Exam 1 Study Guide 307 Flashcards
What are the 4 types of assessments and when is each one indicated?
Comprehensive/Initial Assessment: Performed within a specified time upon administration to a healthcare facility (Going to establish a baseline
Focused Assessment: Ongoing care to determine status of pre-identified problem
Full Bedside Assessment: Head to toe assessment with subjective and objective assessment (Performed as part of the nurses shift assessment.)
Expedited Bedside Assessment: Done in an emergent situation to assess physiologic or psychological status
When would you do a comprehensive assessment? When would you select a different assessment type? Why?
A comprehensive assessment is performed within a specified time frame upon admission to a healthcare facility. It contains a full health and physical exam.
What are the 2 main components to a comprehensive health history?
Full health history (Symptoms)
Physical Exam (Signs)
Define subjective data.
Anything that is not directly observed, an example would be how the patient describes what they are feeling.
Define objective data.
Anything you observed, such as diaphoresis, lab values, grimacing
What is meant by a General Survey?
First impression prior to exploring any systems in detail, Collecting objective data, helps to guide subjective questioning
Looking at physical appearance, body structure, mobility, behaviors, vital signs, etc
What measurements and observations are included in the General Survey?
Vital signs may be a measurement included, also included may be the physical appearance (Maybe examining how diaphoretic someone is), looking at body structure and mobility (Do they need assistance, is the circumstance safe), as well as behaviors (are they agitated- which could be a sign a pain)
What are the 4 primary techniques used in physical assessment?
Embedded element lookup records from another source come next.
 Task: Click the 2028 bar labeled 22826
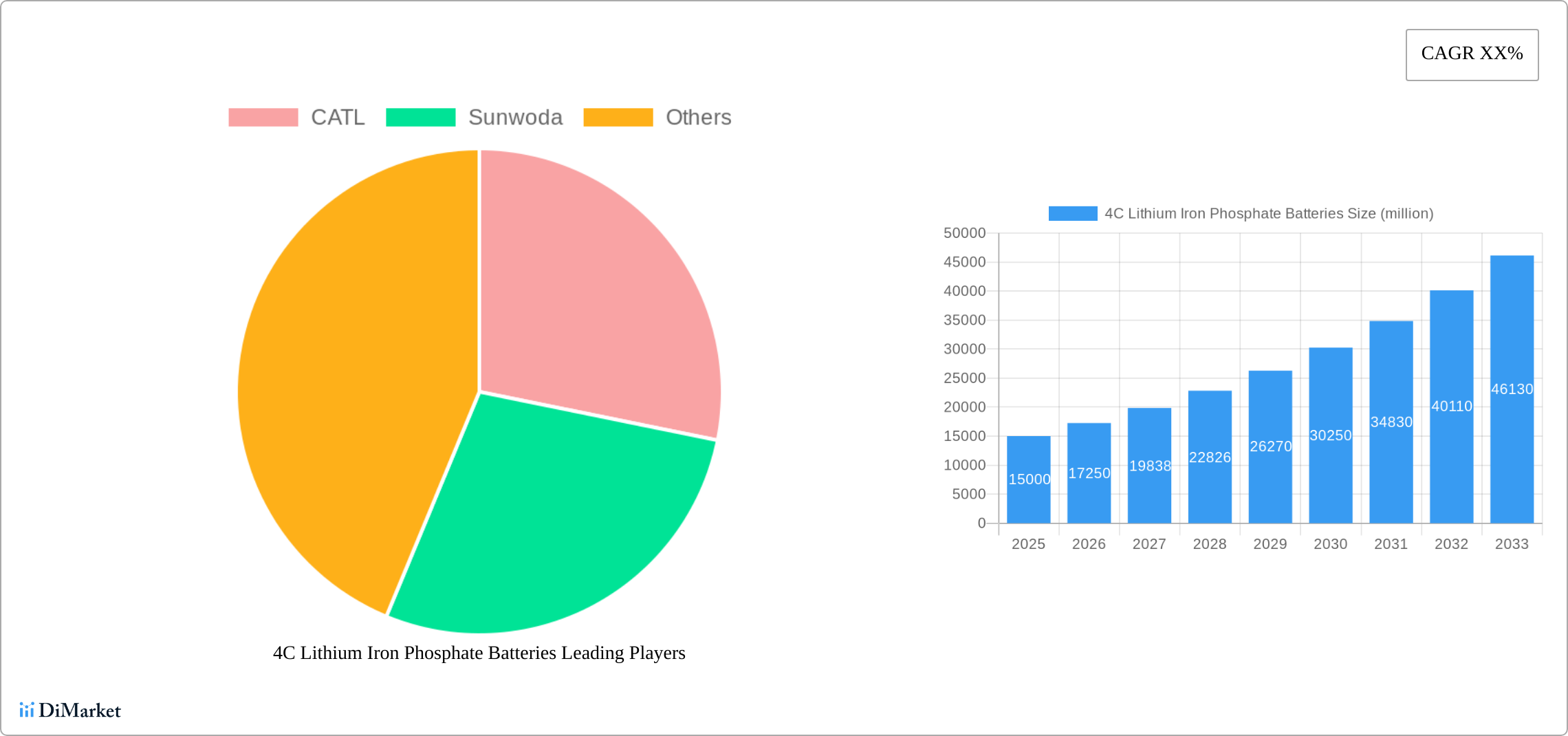pyautogui.click(x=1210, y=457)
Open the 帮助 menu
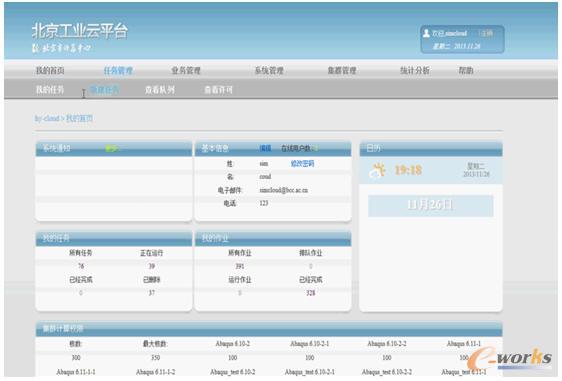Viewport: 562px width, 381px height. [466, 70]
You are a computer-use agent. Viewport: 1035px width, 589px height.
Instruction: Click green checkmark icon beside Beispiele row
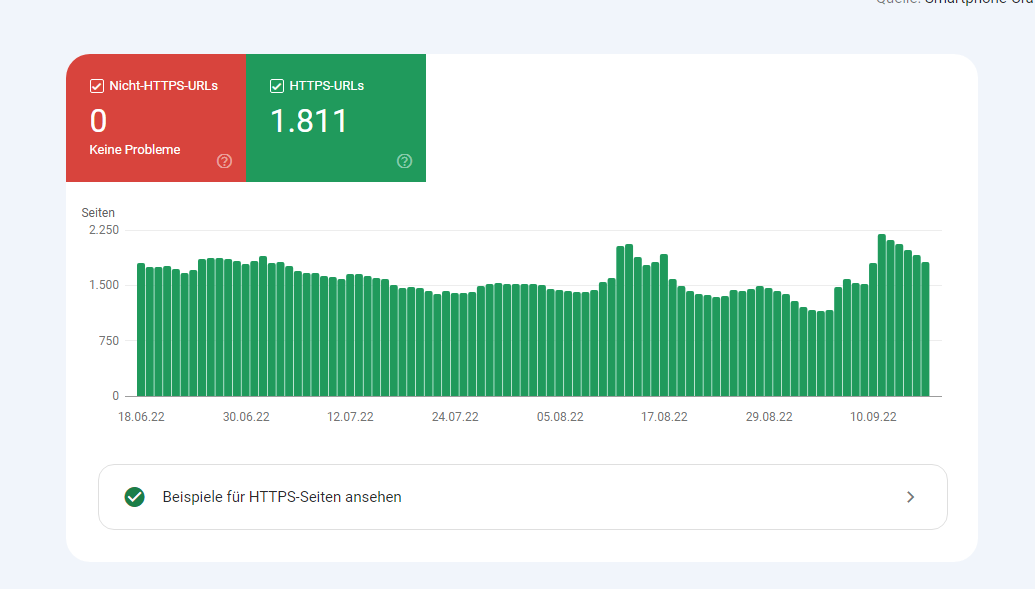pos(135,497)
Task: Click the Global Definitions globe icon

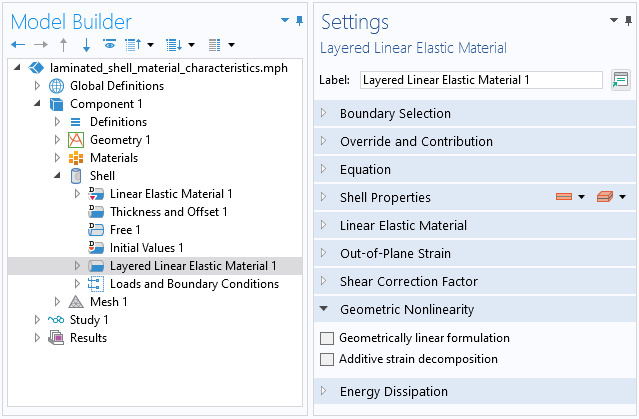Action: (57, 86)
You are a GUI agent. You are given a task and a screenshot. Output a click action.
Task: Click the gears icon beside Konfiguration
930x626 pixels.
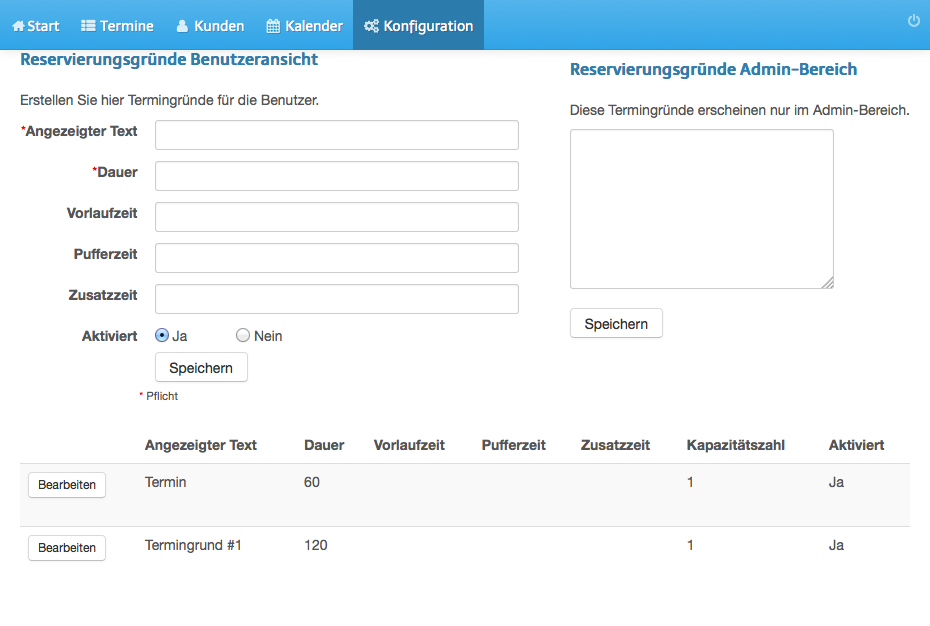(371, 26)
Inspection: Using visual cues to perform an examination
Palpation: Using your sense of touch to make observations (Fingertips- fine tactile discrimination, grasping- feel shapes or consistency, Dorsal- Temperature, Base of fingers- Vibrations)
Percussion: Tapping the skin to assess underlying structures based on the vibration and sound produced. Gives information of location, size and density.
Auscultation: Using your ears and stethoscope to listen
What is meant by “Oriented x 4”?
Someone is oriented to Person, Place, Time, Event
What are the components of the adult health history?
A health history is a structured conversation to gather important details, and about background and current medical status
Components include, Demographics, Chief Concern (OLDCARTS), Past health history, Family History, Psychosocial history, health prevention behaviors, Review of symptoms
What does SBARR stand for? What is the purpose of SBARR?
Identify: State name and title
Situation: What is happening that is requiring the communication
Background: Background data about the client and situation
Assessment: Recent Assessment findings, vital signs, labs, or anything else important to the situation
Recommendations: Suggestions you have
Read Back Orders: Clarify any unclear orders
Understand which information would fall into which component of SBARR. Example – Current temperature would fall into the “A” (assessment) component.
I: Your name, Title
S: Client name, age, gender, Problem or symptoms, stable or unstable
B: Relevant details to clinical history, admitting diagnosis, medications/allergies
A: Current conditions, explain examination and test results
R: What should happen next, When does it need to happen
R: Clarify any unclear information
Know the purposes of documentation.
Clear and accurate documentation is the best way to provide a precise and factual account of the status of the client.
Understand the different types of therapeutic communication.
Open ended questions: Allowing the client to expand and elaborate on current questions
Close ended questions: Yes or No type of questions
Active listening, Clarifying questions, Back channeling, Probing, Summarizing
What is the definition of a Closed-Ended and an Open-Ended question? When might you use each of these?
Open ended questions- Provide the opportunity for more than a one word answer. Allows the client to expand upon the current question asked. (How are you feeling today, are you interested in the cessation of smoking?) May use it in times of attempting to build rapport, or when assessing a problem on a deeper level
Close ended question: Typically are simple questions that result with a yes or no answer. (Does it hurt when I do this? Do you smoke?) May use it when clarifying responses to open ended questions.
What does normal skin look and feel like?
Uniform in color based on ethnicity, It is warm, dry, intact, with elastic turgor. No lesions, scaring, erythema (Redness), or edema
Define pressure injury.
Occur in areas that are under pressure, usually over a bony prominence or related to medical devices
Who is at greatest risk of developing A pressure injury?
Elderly individuals with thin skin, people who are bedridden, any individual who may experience incontinence (Too much moisture can assist in the breakdown of the skin). Also individuals with impaired sensory perception because they may not feel any pain with the injury.